**The data**

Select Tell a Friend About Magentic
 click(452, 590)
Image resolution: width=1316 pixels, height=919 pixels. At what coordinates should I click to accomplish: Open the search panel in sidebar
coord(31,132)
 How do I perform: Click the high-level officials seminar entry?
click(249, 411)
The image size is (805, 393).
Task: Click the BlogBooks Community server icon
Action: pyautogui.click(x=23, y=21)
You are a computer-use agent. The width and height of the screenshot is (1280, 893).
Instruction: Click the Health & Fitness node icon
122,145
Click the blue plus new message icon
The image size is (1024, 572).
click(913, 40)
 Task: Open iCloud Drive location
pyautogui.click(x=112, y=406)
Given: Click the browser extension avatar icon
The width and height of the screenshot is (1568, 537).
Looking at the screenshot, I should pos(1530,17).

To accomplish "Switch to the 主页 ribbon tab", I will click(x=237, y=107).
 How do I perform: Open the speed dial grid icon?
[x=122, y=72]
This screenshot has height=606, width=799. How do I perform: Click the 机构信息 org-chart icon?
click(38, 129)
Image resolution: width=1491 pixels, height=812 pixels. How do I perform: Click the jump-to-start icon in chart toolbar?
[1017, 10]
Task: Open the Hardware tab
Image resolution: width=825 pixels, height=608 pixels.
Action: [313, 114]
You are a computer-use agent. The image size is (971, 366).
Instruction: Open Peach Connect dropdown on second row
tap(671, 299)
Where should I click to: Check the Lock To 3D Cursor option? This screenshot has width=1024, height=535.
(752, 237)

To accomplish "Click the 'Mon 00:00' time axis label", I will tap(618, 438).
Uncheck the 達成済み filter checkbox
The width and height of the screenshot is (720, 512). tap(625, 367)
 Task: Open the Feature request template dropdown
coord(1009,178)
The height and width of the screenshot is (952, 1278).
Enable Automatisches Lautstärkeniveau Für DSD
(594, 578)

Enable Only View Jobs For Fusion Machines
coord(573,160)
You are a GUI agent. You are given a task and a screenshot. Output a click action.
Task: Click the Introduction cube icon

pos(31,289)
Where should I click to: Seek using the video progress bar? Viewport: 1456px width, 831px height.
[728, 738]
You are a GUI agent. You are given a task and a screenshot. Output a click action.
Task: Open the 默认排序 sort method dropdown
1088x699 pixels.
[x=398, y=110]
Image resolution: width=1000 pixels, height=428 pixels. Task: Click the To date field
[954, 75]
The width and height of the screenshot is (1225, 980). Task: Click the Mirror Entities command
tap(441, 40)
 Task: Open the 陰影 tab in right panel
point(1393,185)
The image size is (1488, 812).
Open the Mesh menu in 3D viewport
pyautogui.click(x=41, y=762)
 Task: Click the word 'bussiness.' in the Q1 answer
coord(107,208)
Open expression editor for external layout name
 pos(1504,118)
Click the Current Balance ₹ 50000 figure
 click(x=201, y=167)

**Work to complete**
Would you show every line in the data above that contains the string "will"?

**Final answer**
To accomplish "Switch to the 主页 ribbon tab", I will click(x=237, y=107).
To accomplish "Click the 'Mon 00:00' time axis label", I will tap(618, 438).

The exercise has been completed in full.